The Impressionists, in a radical departure from Renaissance ideals, emphasized light and color, and the transitory nature of visual reality, instead of value and rounded, modeled, solid form. Their use of color changed painting in new and challenging ways, and the change was dramatic. What mattered in painting was not the subject, but the way in which it was translated into color. The old rules of predictable compositions, correct drawing and idealized or picturesque subject matter were set aside for new freedoms of expression in painting. But while the Impressionists were painting a new chapter in art history, some artists found the brushwork and flickering color too messy and incomplete. 


Mont Sainte Victoire by Paul Cezanne, 1895
Cezanne worked to bring solidity, order and design to the Impressionist’s use of light and color without resorting to the academic conventions of drawing and shading.

The Post-Impressionists, such as Cezanne, Seurat, Gauguin, and Van Gogh, brought a desire for order and solid form to the fleeting observations of the Impressionists, but did not want to return to the traditional methods for defining space and modeling form. These artists, while distinctively different from one another, worked to reconcile the pattern and solidity of visual reality with the brilliance and luminosity of color.


The Sower by Vincent Van Gogh, 1888
Van Gogh didn’t hesitate to distort and exaggerate information while using bright color and expressive brushwork.



 Self Portrait by Paul Gauguin, 1890-91
Images that looked flat did not bother Gauguin who sacrificed spatial depth in favor of pattern and color.
The pattern of innovation and change continued as each artist explored various facets of representation.

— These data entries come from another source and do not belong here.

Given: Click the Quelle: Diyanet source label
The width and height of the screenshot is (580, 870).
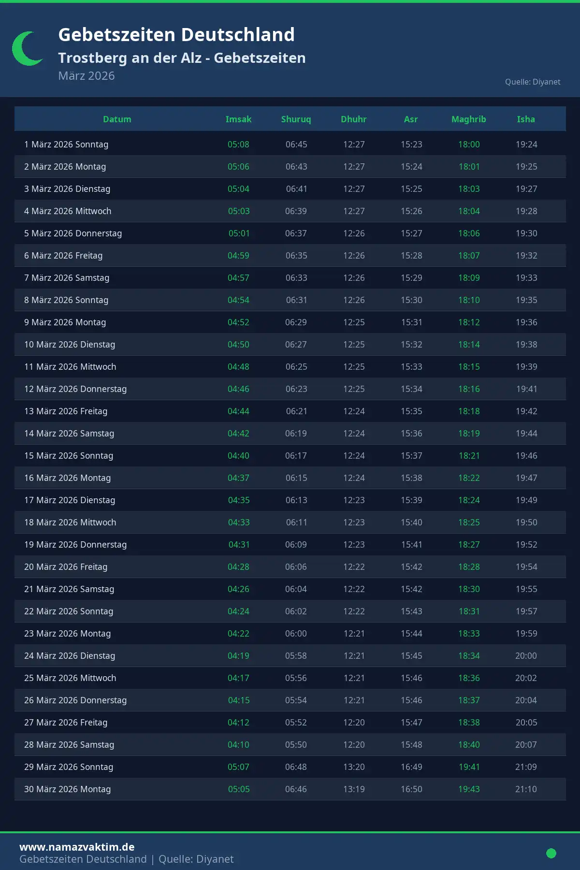Looking at the screenshot, I should (533, 82).
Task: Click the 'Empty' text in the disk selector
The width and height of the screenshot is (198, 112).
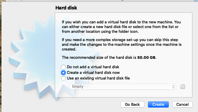Action: coord(78,87)
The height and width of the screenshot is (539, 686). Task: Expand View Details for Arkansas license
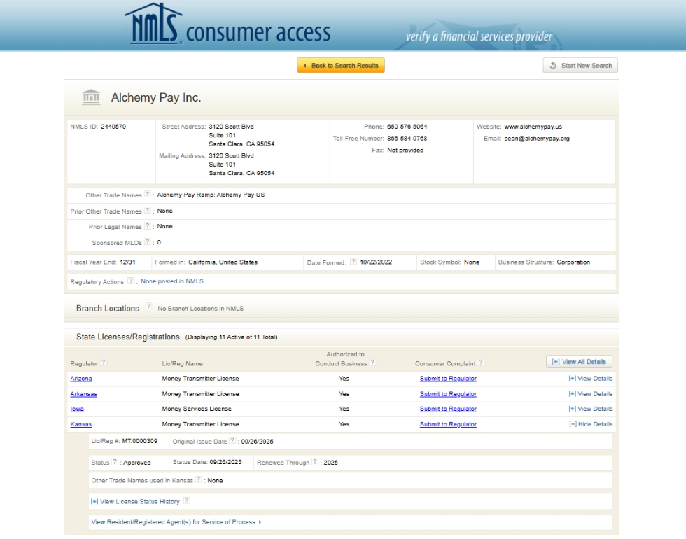[x=592, y=394]
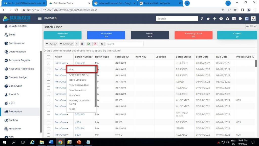Select View Issued Lot menu entry
The width and height of the screenshot is (259, 146).
[77, 90]
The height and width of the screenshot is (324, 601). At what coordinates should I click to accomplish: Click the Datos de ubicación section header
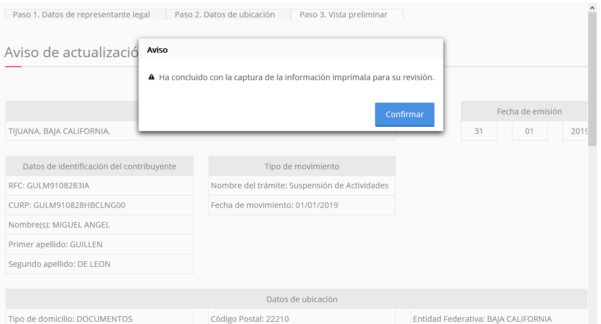tap(302, 299)
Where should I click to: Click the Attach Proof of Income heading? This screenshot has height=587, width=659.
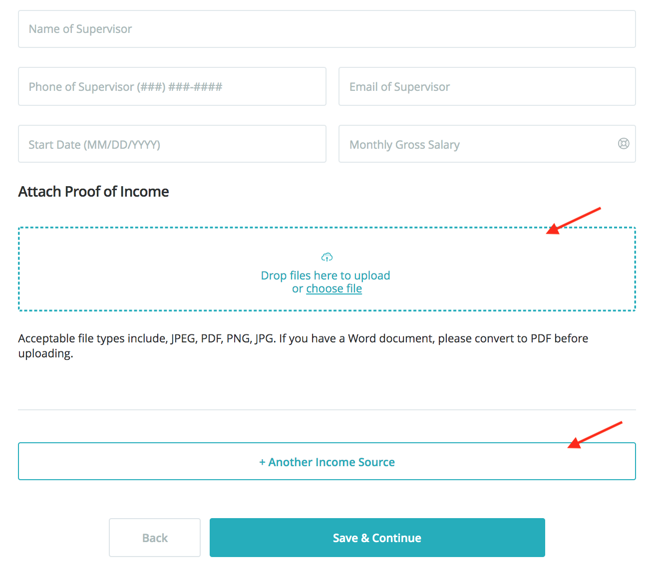click(x=94, y=192)
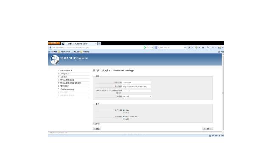
Task: Click the browser back arrow button
Action: (x=51, y=48)
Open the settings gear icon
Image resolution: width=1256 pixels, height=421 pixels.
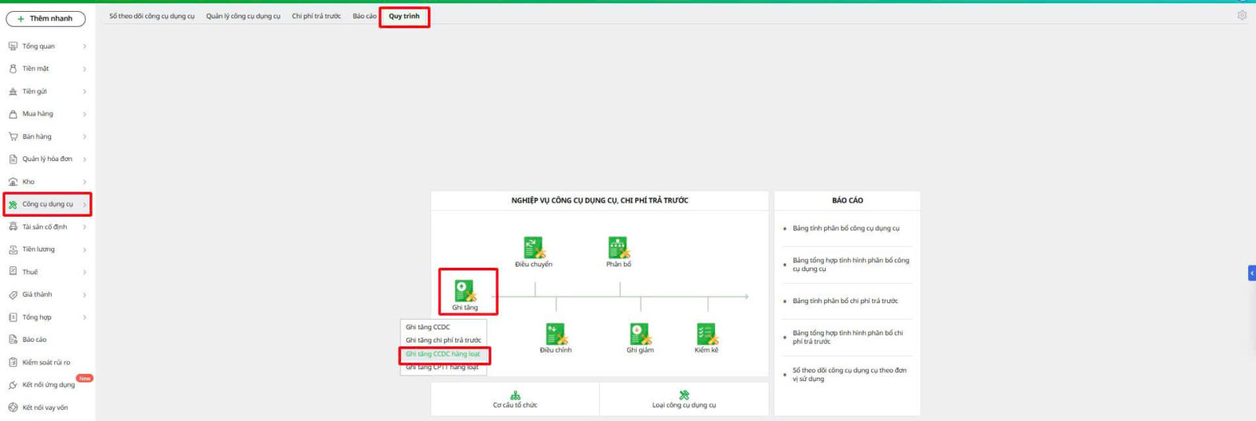(x=1242, y=15)
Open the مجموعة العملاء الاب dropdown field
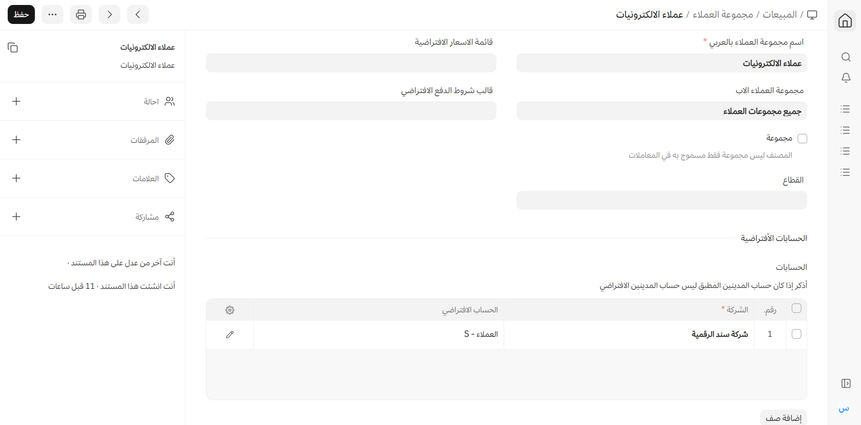 tap(661, 111)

Their work inspired other artists who moved in even different directions. The pointillism of George Seurat inspired Paul Signac’s paintings. Signac’s use of pure color in complementary pairs inspired Henri Matisse. Matisse and fellow painter Andre Derain continued the use of complementary color, but substituted painterly brushwork for the dots used by Signac and Seurat,  All of these painters expanded the dialogue of visual language and changed our ideas about visual interpretation.

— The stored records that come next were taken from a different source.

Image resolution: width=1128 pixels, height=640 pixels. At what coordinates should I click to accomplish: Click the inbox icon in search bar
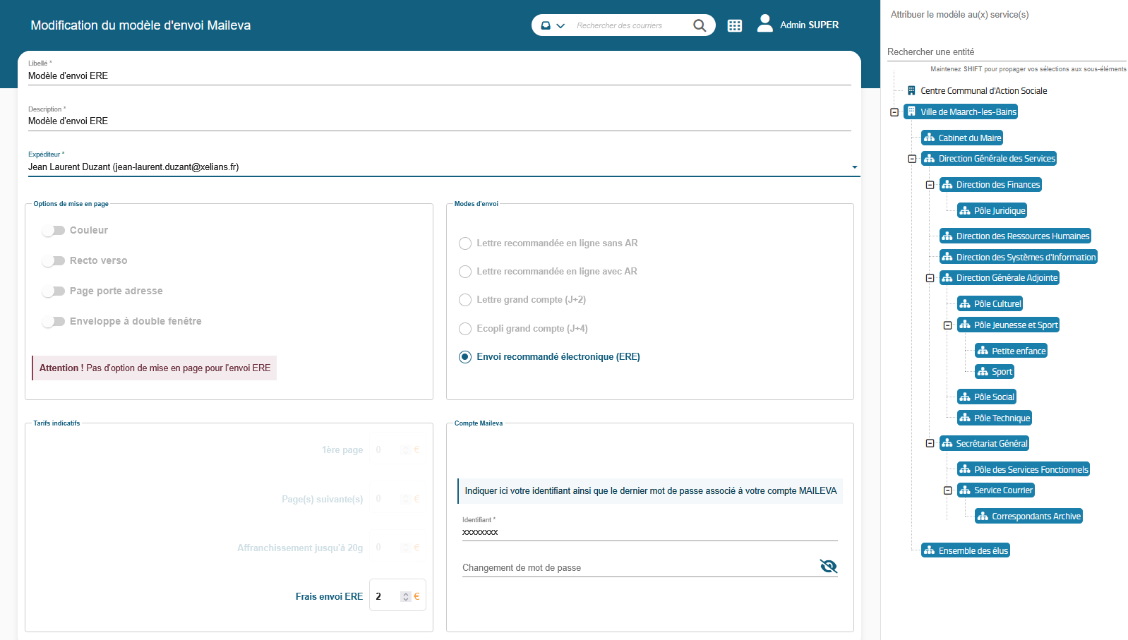coord(546,25)
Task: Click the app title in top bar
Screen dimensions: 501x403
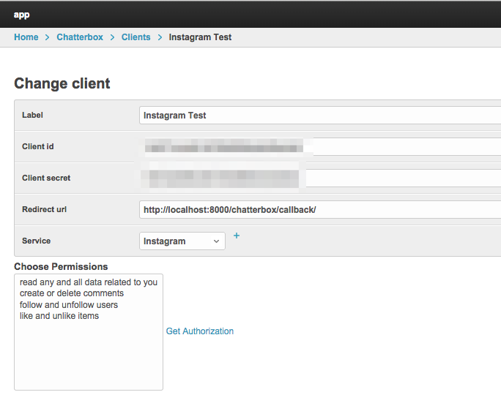Action: coord(22,15)
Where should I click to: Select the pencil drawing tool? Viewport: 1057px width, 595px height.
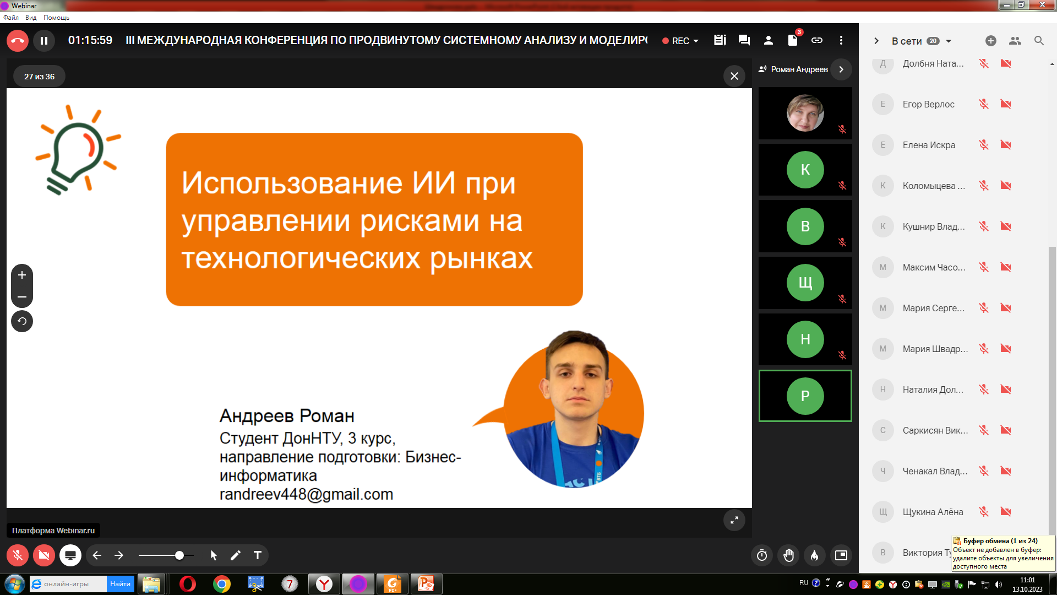pyautogui.click(x=236, y=555)
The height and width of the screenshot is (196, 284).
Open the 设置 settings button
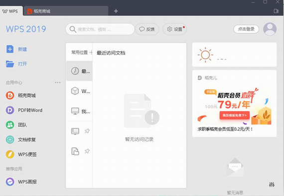(x=174, y=29)
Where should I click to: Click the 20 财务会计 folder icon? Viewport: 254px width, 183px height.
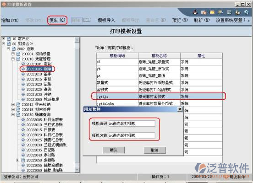tap(9, 43)
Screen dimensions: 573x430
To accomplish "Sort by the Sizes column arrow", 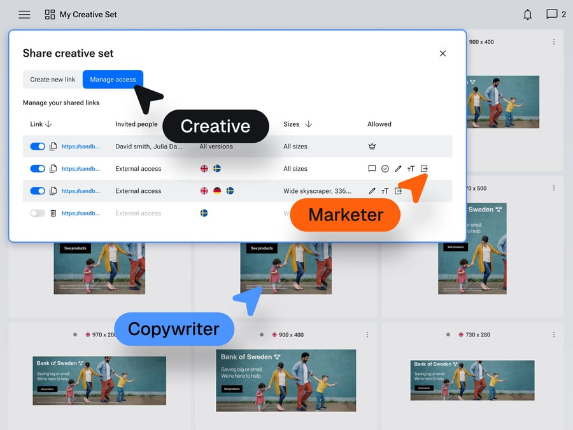I will (x=309, y=124).
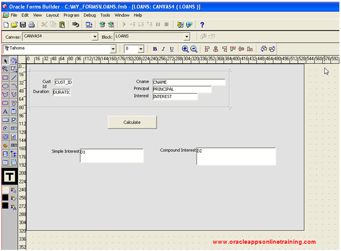341x251 pixels.
Task: Select the Rectangle drawing tool
Action: tap(5, 78)
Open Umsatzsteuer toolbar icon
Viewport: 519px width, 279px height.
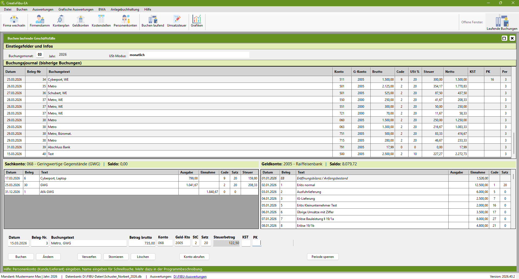pyautogui.click(x=177, y=21)
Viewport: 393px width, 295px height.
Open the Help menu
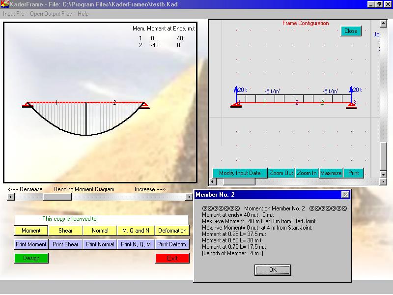click(83, 14)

The Pine Tree at Saint Tropez by Paul Signac, 1909


Montagne a Collioure by Andre Derain
Woman with the Hat by Henri Matisse,1905
This is an extreme example of Matisse' work during the Fauve period.  He discovered he could use any color as long as the value was accurate. Note the lack of any coherent color pattern. The warmer and cooler colors jump around at random with no reference to the actual light source. The darkest value in the painting is the anchor that holds everything together. Matisse's Self-Portrait-1906 still maintains strong color and brushwork, but has a more coherent, although unusual, color pattern.


Self Portrait by Henri Matisse 1906

Complementary colors are pairs of colors which, when combined, cancel each other out. When placed next to each other, they create strong and brilliant contrast. In the traditional red-yellow-blue color model, the complementary color pairs are red–green, yellow–purple, and blue–orange. The modern color model is cyan-magenta-yellow, and the complementary pairs are red-cyan, blue-yellow, and green-magenta.

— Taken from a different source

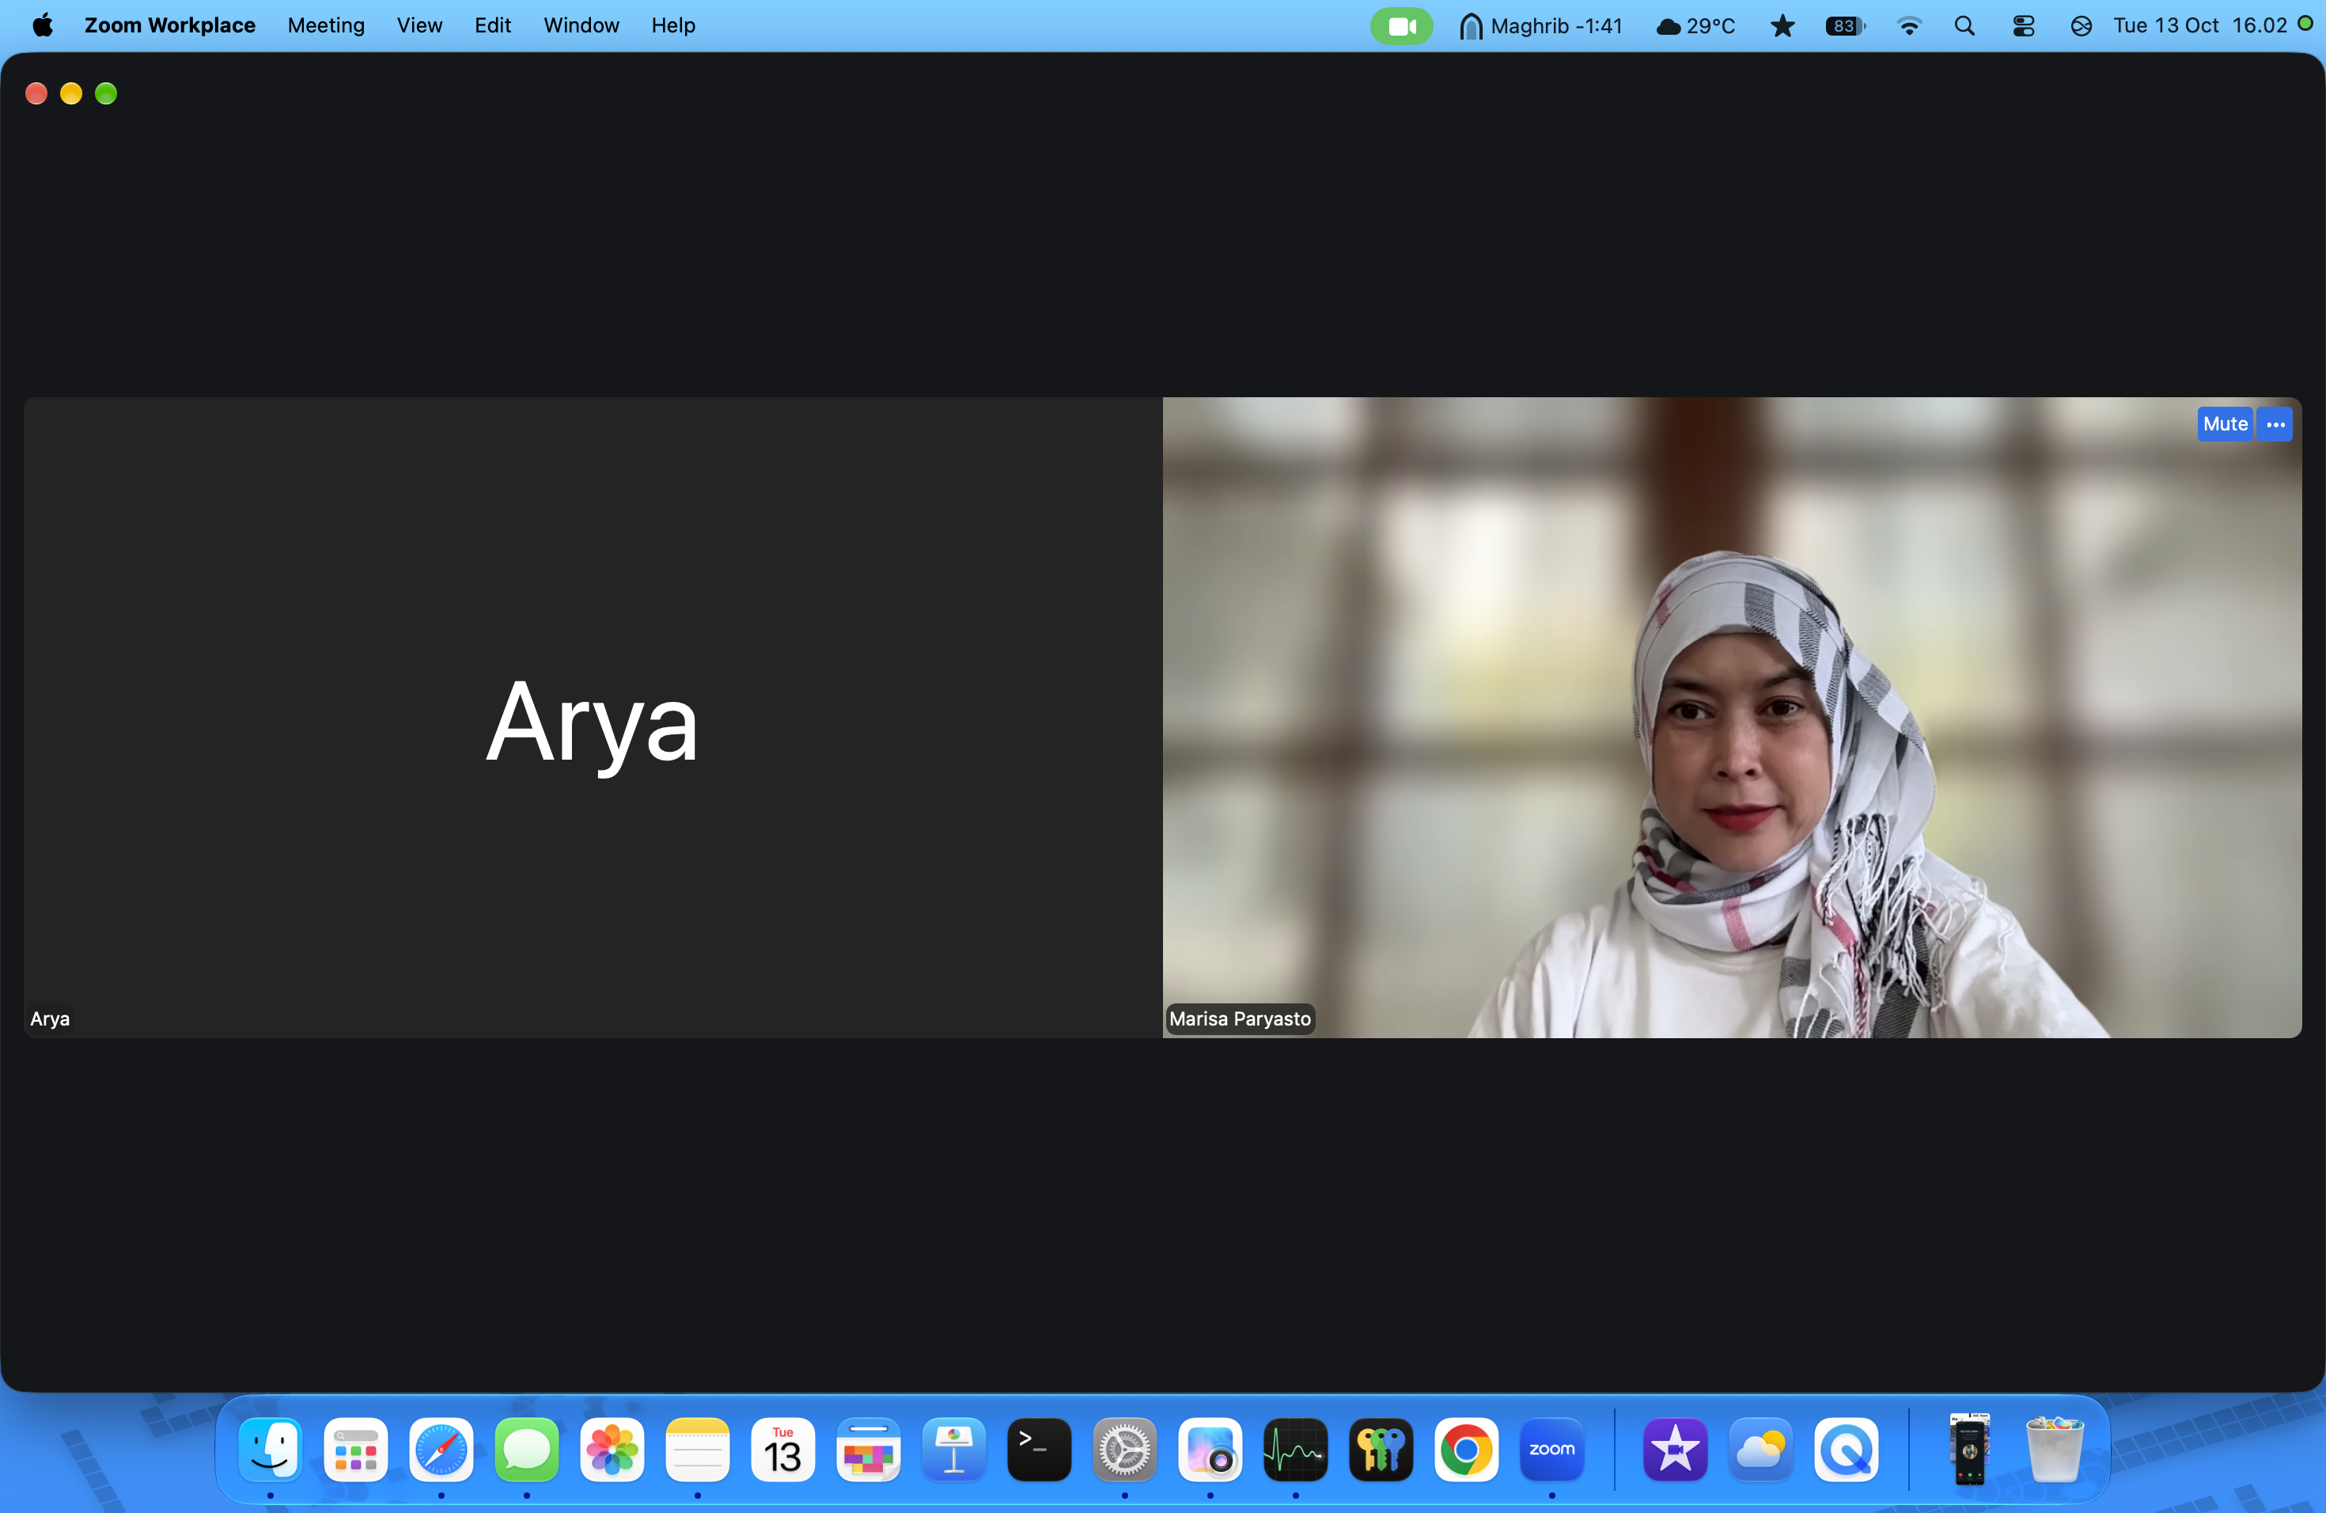Open the Window menu
2326x1513 pixels.
pos(582,25)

Color is a property of light and light is not a random scattering of color. Wavelengths of light that we can see range from the longest (red) to the shortest (violet). The pattern of visible light is red, orange, yellow, green, blue, and violet. The colors merge seamlessly from one to the other. We see these colors because of the receptors in our eyes that are responsive to this narrow range of wavelengths. Objects absorb or reflect particular wavelengths of the visible spectrum. What we see are the wavelengths that are reflected back. 

We rarely perceive pure colors, and the colors we do see depend on the available light source. When the light changes, the number and ratio of wavelengths also change.